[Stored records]
━━━━━━━━━━

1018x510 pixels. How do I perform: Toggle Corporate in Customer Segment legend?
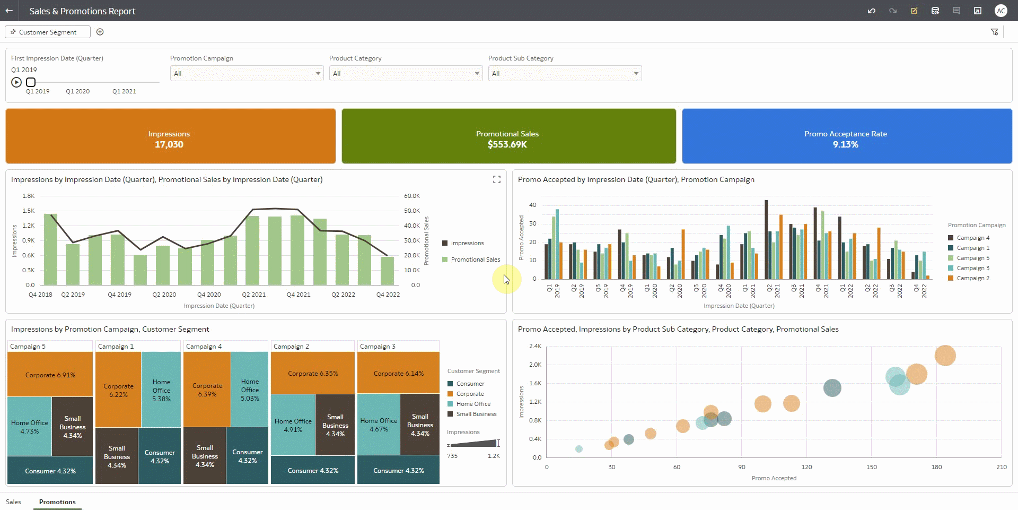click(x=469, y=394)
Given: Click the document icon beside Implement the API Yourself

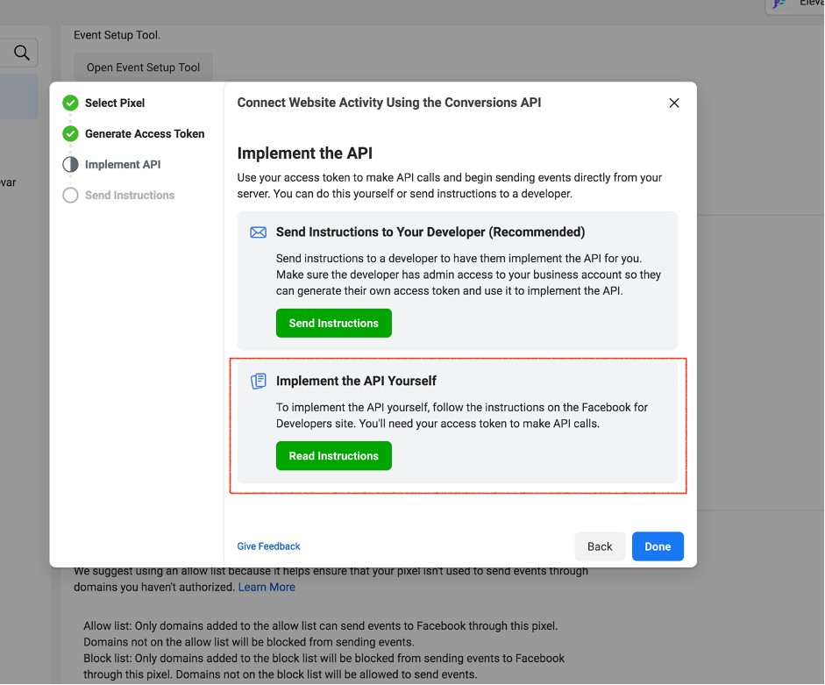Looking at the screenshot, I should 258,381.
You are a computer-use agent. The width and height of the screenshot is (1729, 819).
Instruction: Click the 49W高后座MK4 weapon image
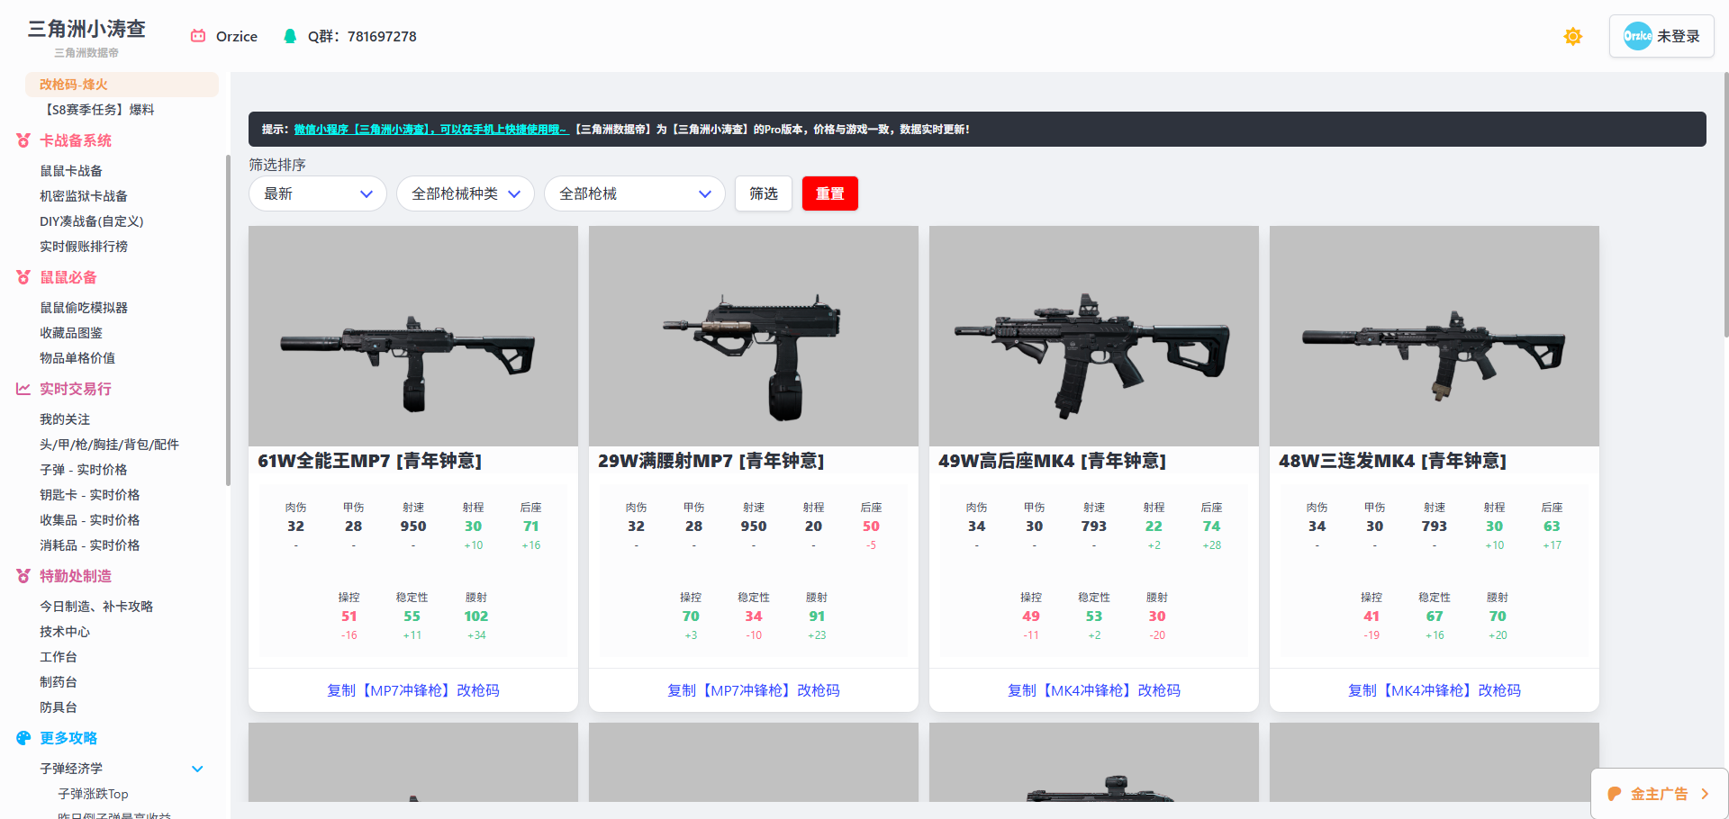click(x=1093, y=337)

━━━━━━━━━━

## PROBLEM STATEMENT
Drop the images and return the data verbatim.

## SOLUTION FOR THIS EXERCISE
1018x510 pixels. How do I perform: Toggle Corporate in Customer Segment legend?
click(x=469, y=394)
Given: Click the document icon beside Implement the API Yourself

Looking at the screenshot, I should 258,381.
You are a computer-use agent. The width and height of the screenshot is (1729, 819).
Instruction: Click the 49W高后座MK4 weapon image
click(x=1093, y=337)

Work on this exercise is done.